» **DOCUMENT PASSAGE**

## Begin

Sunday, May 19, 2013

Fixin' a Hole Where the Rain Gets In...

One of the joys of living here -- or, at least, in my particular apartment -- is dealing with the various everyday problems that materialize over the course of living in the same place for an extended period of time.  The lights burn out, the AC doesn't work, the heat isn't hot enough, the hot water can't handle two showers at the same time, the gas alarms rings at 3am -- these are the run-of-the-mill problems faced by apartment-dwellers everywhere, enjoyed by no one, but basically to be expected by all.  These annoying but commonplace hurdles are made significantly more difficult to jump over here, however, because of a few basic facts:

  • The language.  This one's obvious, and it's just part of living abroad.  My Chinese is passable, even "good" for a foreigner, but it's still difficult to convey to a maintenance guy that the circuit breaker keeps tripping every time I use the heating at a certain temperature in the living room.  Hand motions are key, which of course means it's even trickier to describe problems over the phone.

## End

» **GIVEN REQUEST**
In the apartment post, what does the writer say is key when describing a problem to a maintenance guy? Rely only on the apartment post above.

Some items:
## Begin

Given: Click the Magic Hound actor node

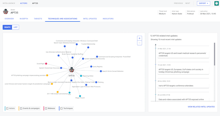Looking at the screenshot, I should click(x=80, y=96).
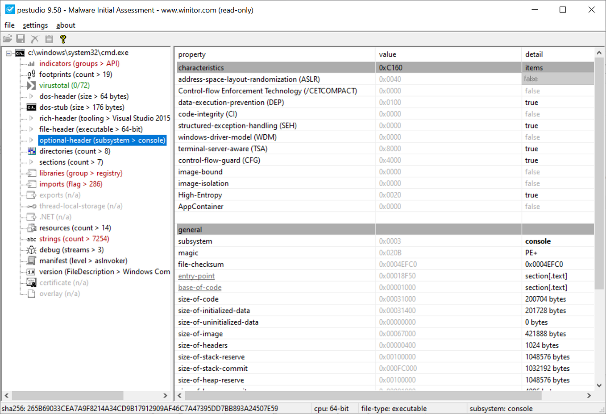606x414 pixels.
Task: Click the save toolbar icon
Action: point(21,39)
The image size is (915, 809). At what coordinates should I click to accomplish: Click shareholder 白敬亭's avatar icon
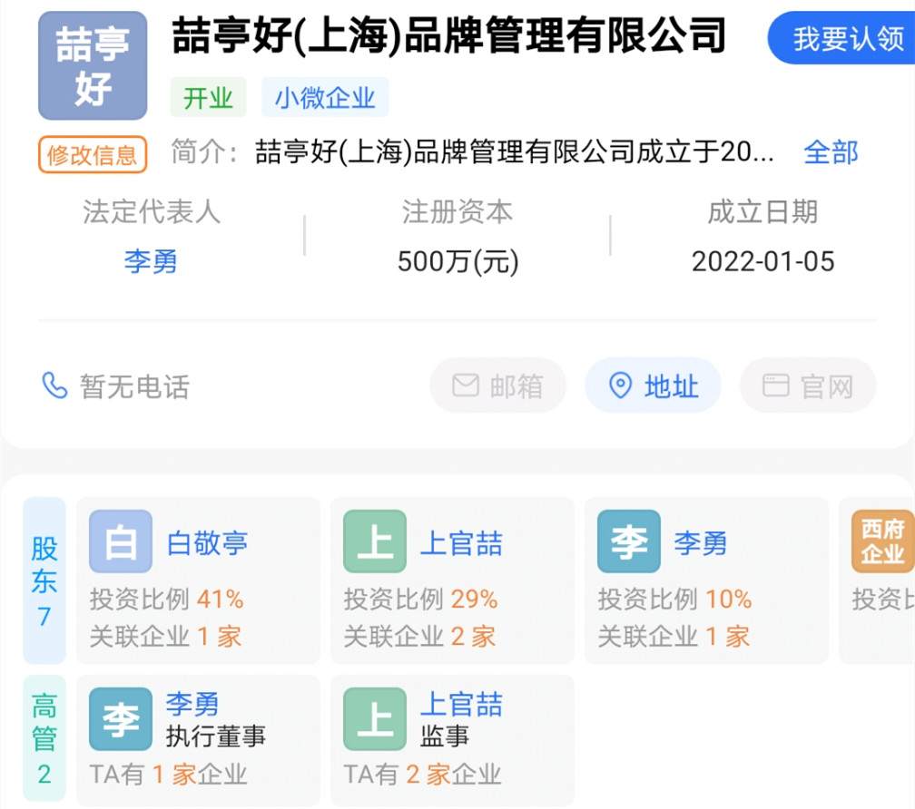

## End

» **RESPONSE**
Hand motions are key.